We draw it, use it, throw it away, most often back into rivers or oceans. But we could very soon end up not having enough of the fresh water that accounts for just 3 percent of all the water available on our planet. When one considers the fights we are capable of having over oil, one shudders to imagine where a lack of water could lead. While Latin America seems well endowed, the situation is very different elsewhere. Europe is nearing its limits, and water scarcity is already a pressing issue in Africa, Central Asia and China.
Over the last 20 or 30 years we have begun to comprehend what is at stake, owing to initiatives like the World Water Forum, which held its fourth annual meeting last month. Unfortunately, the Forum is not yet an official body and has no decision-making power.
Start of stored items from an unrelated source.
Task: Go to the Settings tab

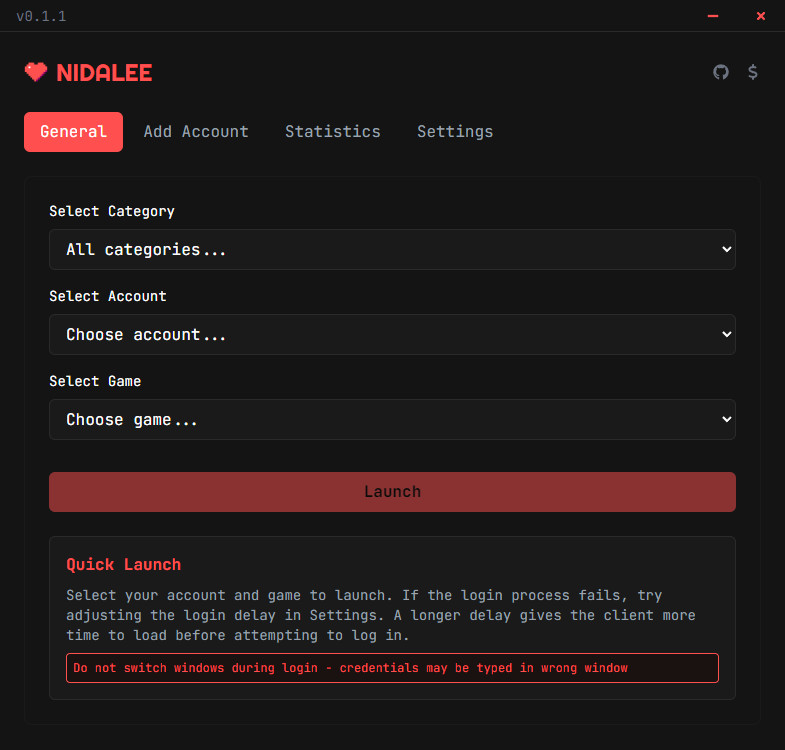Action: pyautogui.click(x=455, y=132)
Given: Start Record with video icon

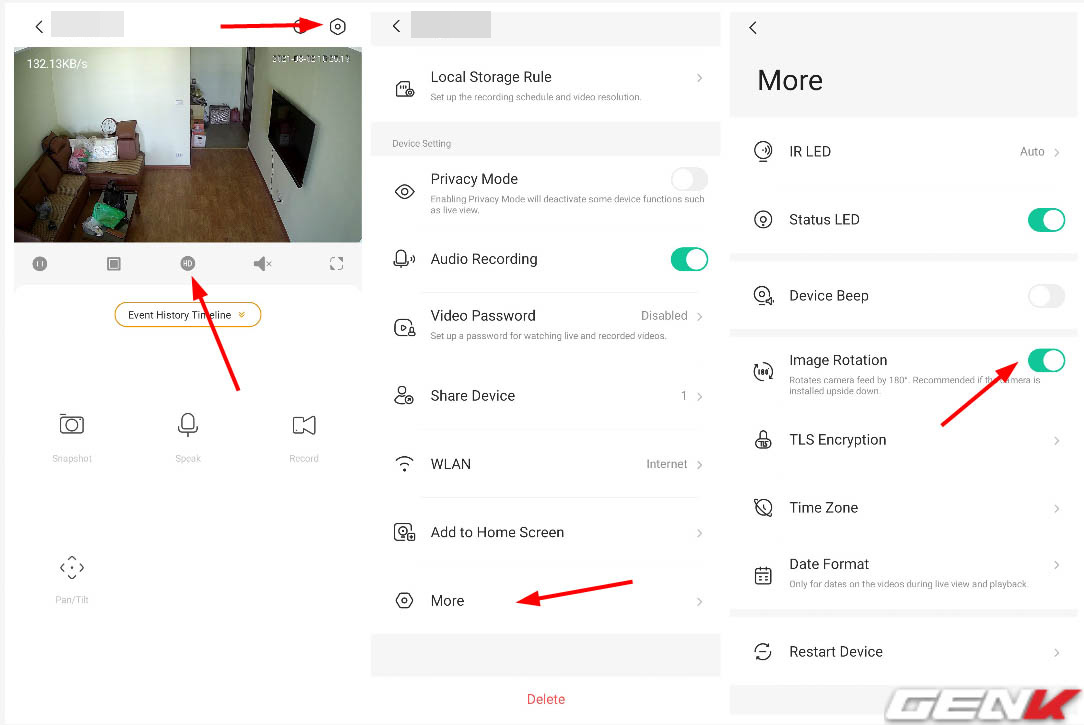Looking at the screenshot, I should (x=304, y=425).
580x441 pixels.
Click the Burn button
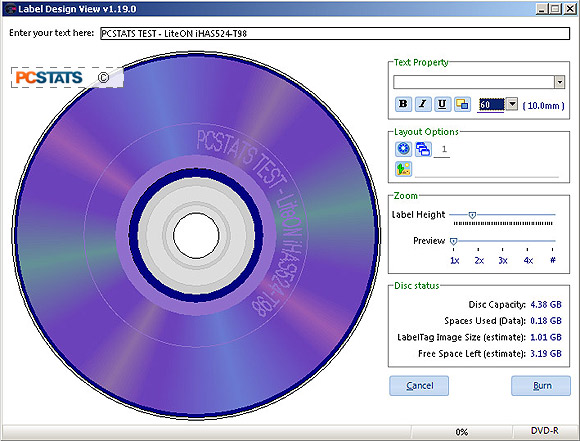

But providing an arena for thought and debate has brought at least one huge benefit: Greater awareness about water issues among the public and policymakers.
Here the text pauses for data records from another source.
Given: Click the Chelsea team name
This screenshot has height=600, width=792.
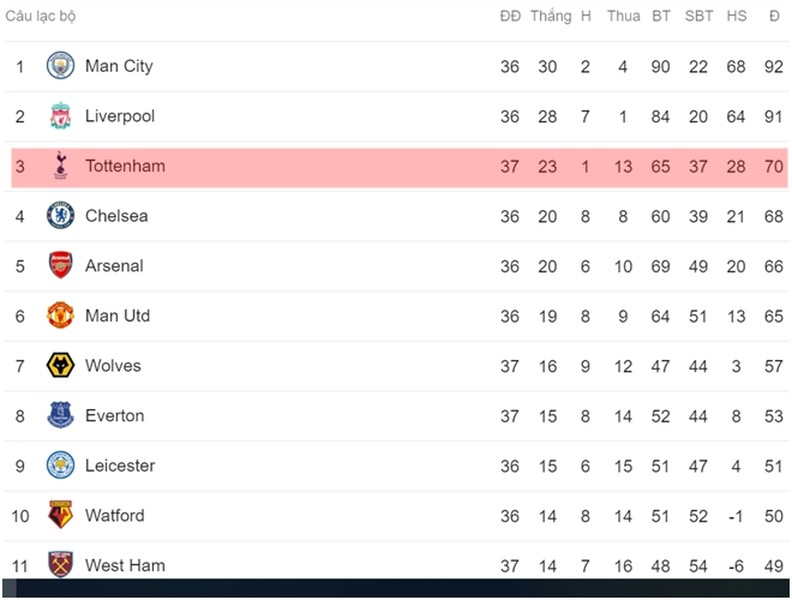Looking at the screenshot, I should [116, 216].
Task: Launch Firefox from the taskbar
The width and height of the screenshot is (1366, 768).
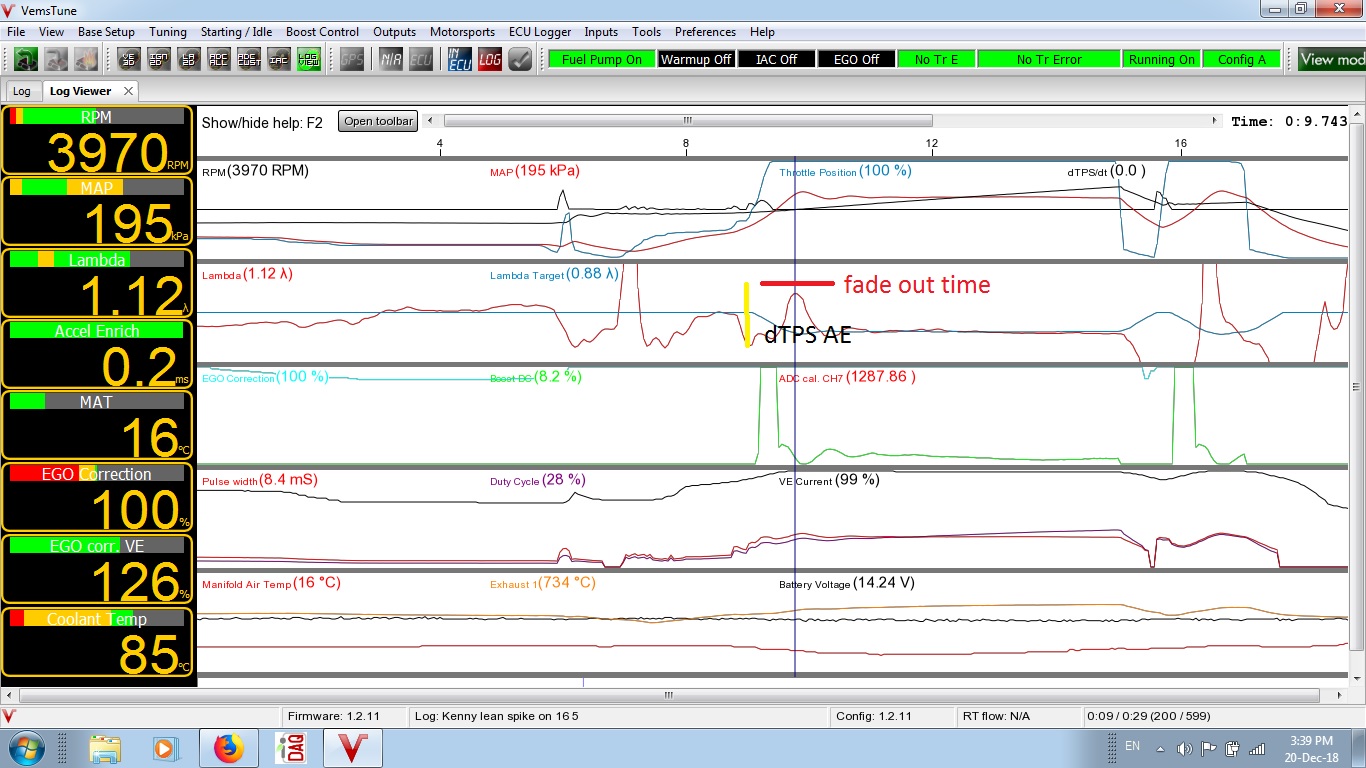Action: (229, 748)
Water management is an inherently difficult challenge, and experience counts for a lot. Practice shows that local levels of government provide the most efficient water management, even if regulations must necessarily be national in scope. But this is a division of labor that few national governments are ready to accept.
Nor do most states seem prepared to start a real dialogue over water policy with civil society groups. At one extreme of exclusion, for example, consider that decisions about water management are largely taken by men, though in most of the world it is women who use the water. Moreover, interference is constant and inevitable, between the public and the private sectors. A subtle mix of official regulation and private contracting is required. But not all jurisdictions respond in the same way.
The multiplicity of interlocutors inevitably creates a multiplicity of water systems with vastly unequal levels of efficiency. Initiatives like the World Water Forums thus inevitably highlight debates about what constitutes good water management, as well as elaborating useful concepts.
One casualty of such debates has been the myth that water is free. Water has a cost, and someone, either end-users or taxpayers, has to pay. It is possible, of course, to envision sharing the costs, but it is no longer possible not to charge for water.
The most recent World Water Forum debated two issues that will confront policymakers in the years ahead. The first concerns the so-called "right to water." The urgency of the need, with 1 billion people lacking access to drinking water and 2 billion without proper sewer systems, together with the vast number of diseases that result, underscore the need to recognize such a fundamental human right. A consensus was reached at the Forum that such a right makes sense only if it is formulated in such a way that particular policymaking entities, be they water companies or local governments, face an affirmative duty to respect this right.
Only the state can be made responsible here. But the acknowledged responsibility of states in implementing the right to water cannot turn them into the sole paying authority. The state must be charged with ensuring an effective water system that meets the basic needs of all, but the balance of this system remains to be defined. These uncertainties, indeed, led the Forum to avoid acknowledging a formal right to water in its final resolution.
The second issue concerned the role of local authorities. Despite the political and administrative centralization of most of the countries represented at the Forum, there was widespread agreement that the most efficient water systems are managed as close as possible to the resource and its users.
Agreement on this provided a real breakthrough for the future of water policy. Naturally, conflicts among governments or local authorities and private enterprises resurfaced. Inevitably, the cruel lack of means was pointed out time and again. And, unsurprisingly, the lack of solidarity among water haves and have-nots was openly on display at the forum.
As we grapple with our joint water future, we will face a time of trial and error in finding workable solutions. But humanity already seems to be making more progress on matters related to drinking water than other global threats, such as climate change. We should all drink to that.
Michel Rocard, a former prime minister of France and leader of the Socialist Party, is a member of the European Parliament.